I am not easily offended. People will sometimes apologize to me for something they have said or something they have done, concerned that I was offended at their behavior. But I rarely am. It usually doesn’t even occur to me to be offended. But then there is that one situation with that one friend.
A long time ago a friend really did offend me. He hurt me badly, actually. In the aftermath he did the right thing. I spoke to him and expressed how his behavior had hurt me, and he apologized. And that should have been enough, right?
But this is the one offense in my life I found it difficult to move past. And I mean that—for many years this offense existed in its own category in my life. It was the one wound that was so slow to heal. And I sometimes wondered why. Why was this one so hard to let go? Why did I still bear the weight of it, even much later on?
As I thought about it and as I prayed about it, I came to see that somewhere along the way I had decided that my friend was not sorry enough. My memories of the moment told me that he was not contrite enough. His assessment of his actions never quite seemed to measure up to my own. At least, that was my perception of the matter. What grieved me merely bothered him. That was how I perceived it and that is how it sat heavy on my heart.
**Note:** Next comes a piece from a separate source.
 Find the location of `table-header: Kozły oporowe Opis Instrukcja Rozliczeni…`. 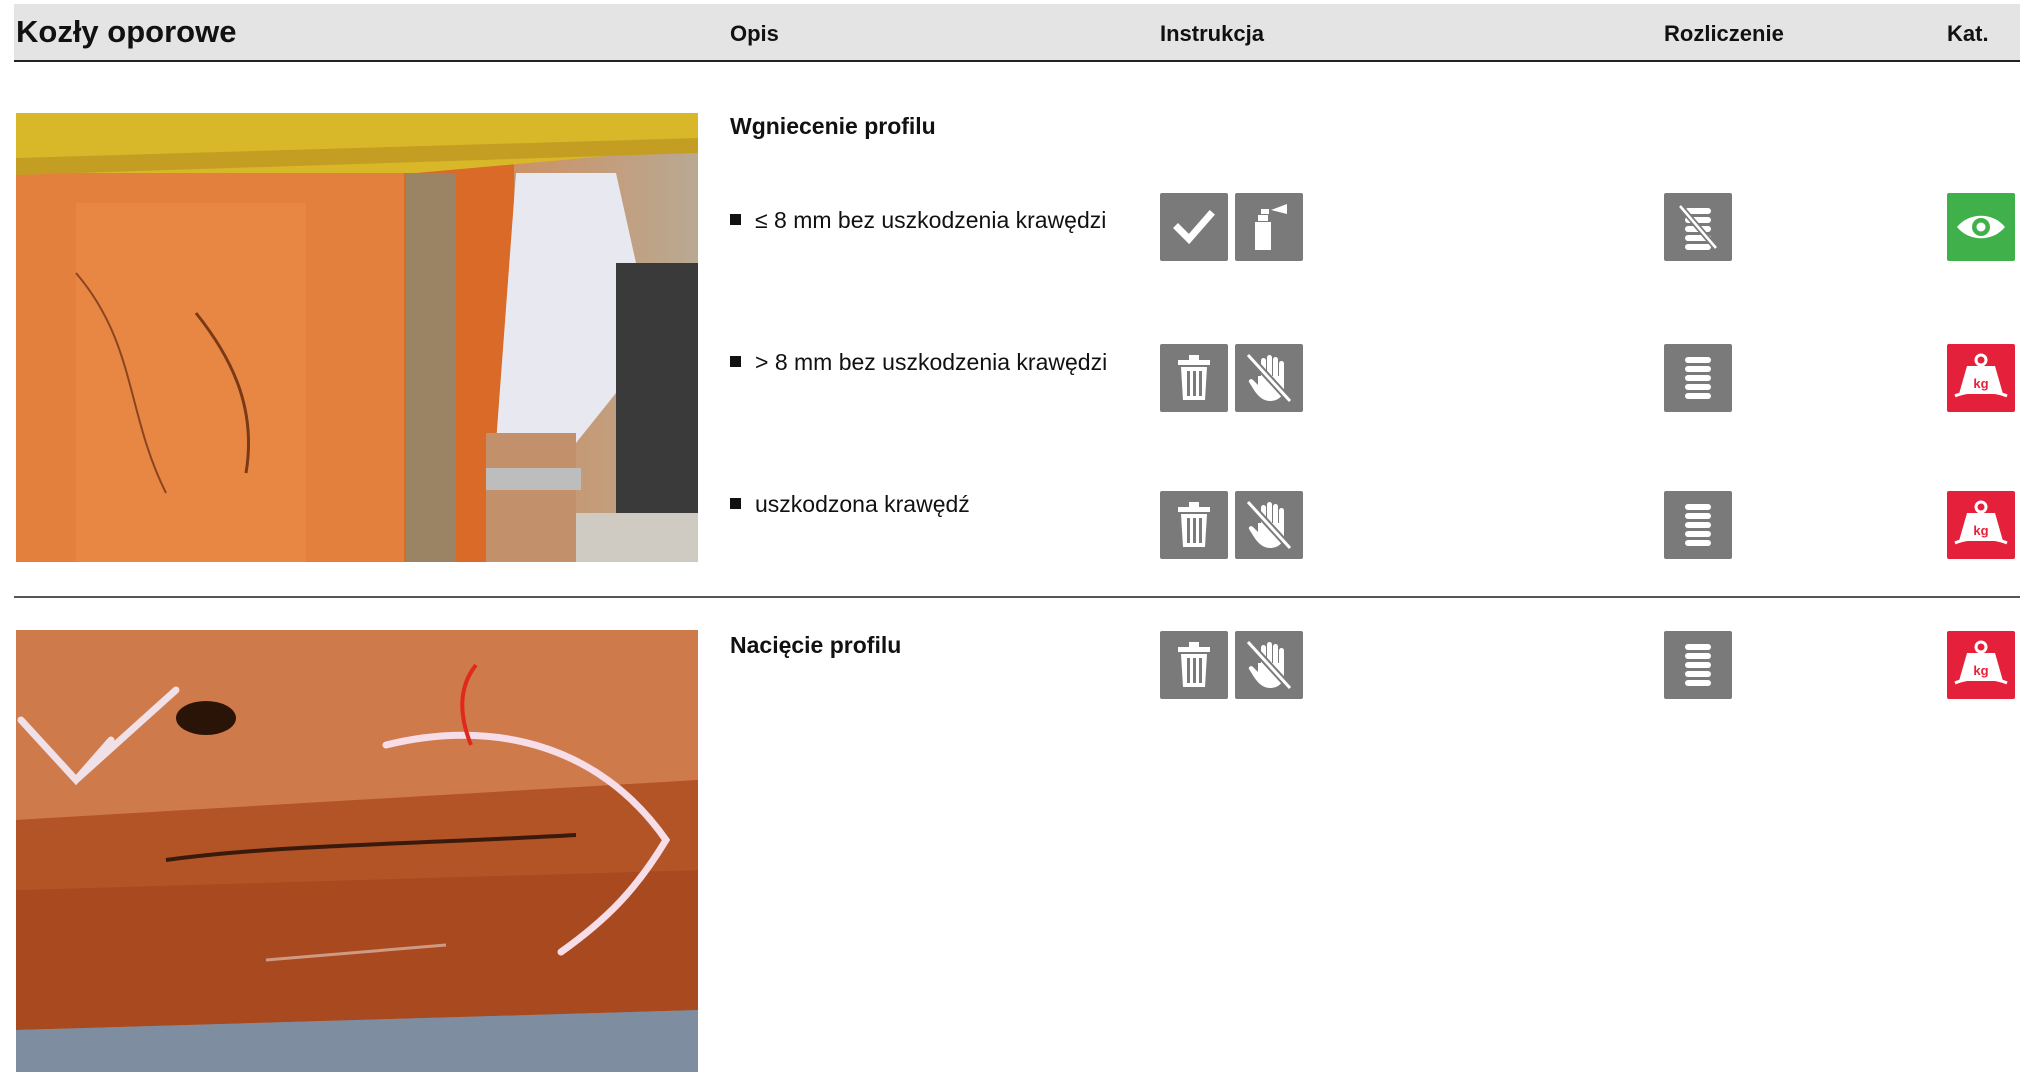

table-header: Kozły oporowe Opis Instrukcja Rozliczeni… is located at coordinates (1017, 33).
It took me a long time to see that I was expecting too much. I was expecting the wrong thing. My friend expressed remorse and asked forgiveness, just like he should have. There were no amends he could make and no further actions he could take to make things right—that was not the nature of this offense. So he moved on. We remained friends.
But sometimes that old hurt would creep up. Sometimes I would find myself hurt all over again by that old offense. And I came to see that I wanted to measure his response by his sorrow. I wanted to see him grovel a little, as if this would prove his remorse. I wanted to see him shed a few tears for his offense against me. I wanted him to look and act sorry enough to satisfy my wounded ego. I had judged his apology sincere but insufficient, well-intentioned but trite.
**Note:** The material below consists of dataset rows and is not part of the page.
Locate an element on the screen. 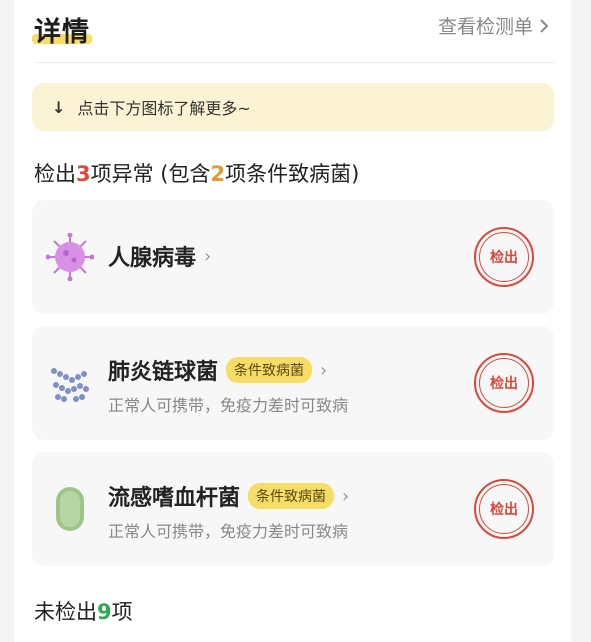 The width and height of the screenshot is (591, 642). item-name-row: 流感嗜血杆菌 条件致病菌 › is located at coordinates (228, 496).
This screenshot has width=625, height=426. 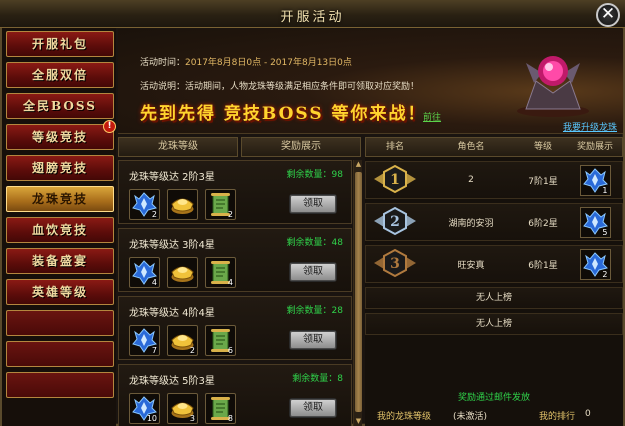 What do you see at coordinates (240, 147) in the screenshot?
I see `reward-list-header: 龙珠等级 奖励展示` at bounding box center [240, 147].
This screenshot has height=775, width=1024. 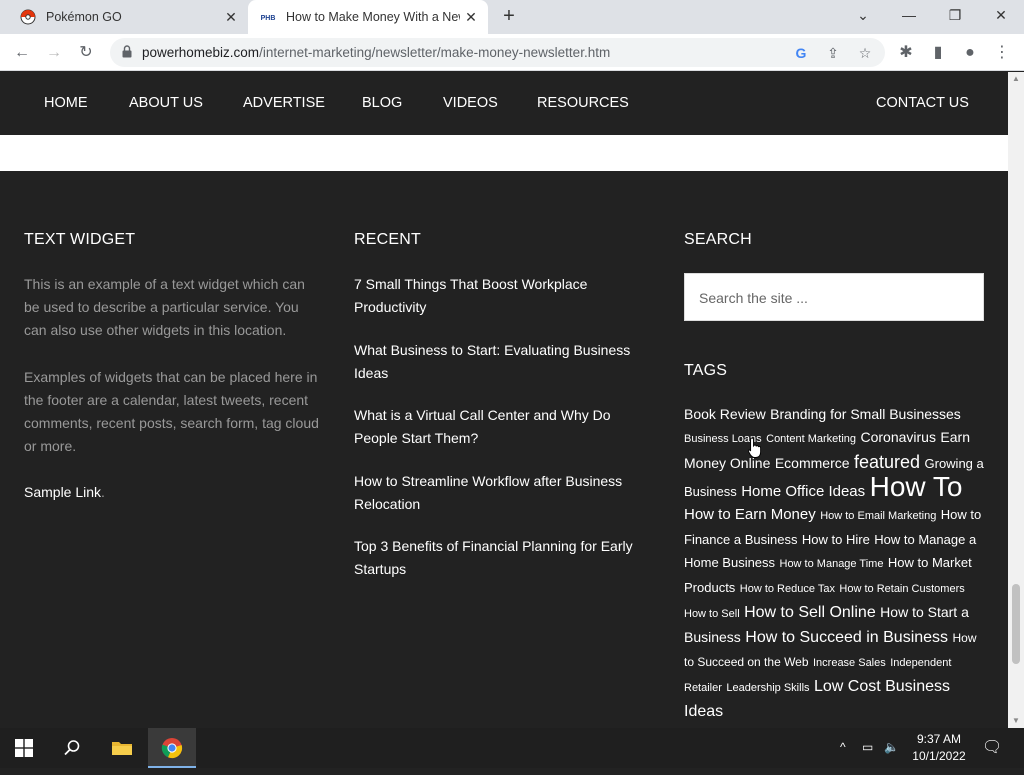 What do you see at coordinates (801, 53) in the screenshot?
I see `google-translate-icon: G` at bounding box center [801, 53].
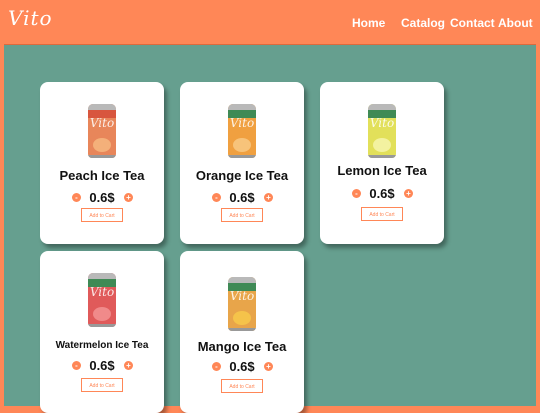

Until one day I understood that he could never be sorry enough. He could never apologize deeply enough. He could never grovel contritely enough. He had done it all just right: He had apologized and asked my forgiveness and gotten on with life and relationship. The fault was with me, with unfair standards, and with unjust judgment.
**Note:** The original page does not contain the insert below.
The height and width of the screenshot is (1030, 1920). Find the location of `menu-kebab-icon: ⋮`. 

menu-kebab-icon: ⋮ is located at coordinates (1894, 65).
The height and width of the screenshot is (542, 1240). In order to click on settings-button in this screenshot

I had to see that no one can ever be sorry enough. No one can ever be contrite enough. Not him, and not me. The same freedom I enjoy from the Lord—the freedom to ask forgiveness and then immediately enjoy the promise of that forgiveness—that is the very same freedom I was denying him. God doesn’t make me grovel. God doesn’t make me come back again and again to beg forgiveness for that very same sin. God sees the heart, he sees my remorse over my sin, and he forgives to such a degree that I can have absolute confidence in his forgiveness. If God were to grant me forgiveness only when my sincerity was sufficient, only when I properly understood the depth of the offense, and only when I expressed a fitting degree of remorse, I fear that few of my sins would be forgiven.
As is so often the case in life, I was holding someone else to standard I could not hold myself. I can never be sorry enough. He can never be sorry enough. But I can imitate God in granting free and full forgiveness and in letting the matter rest.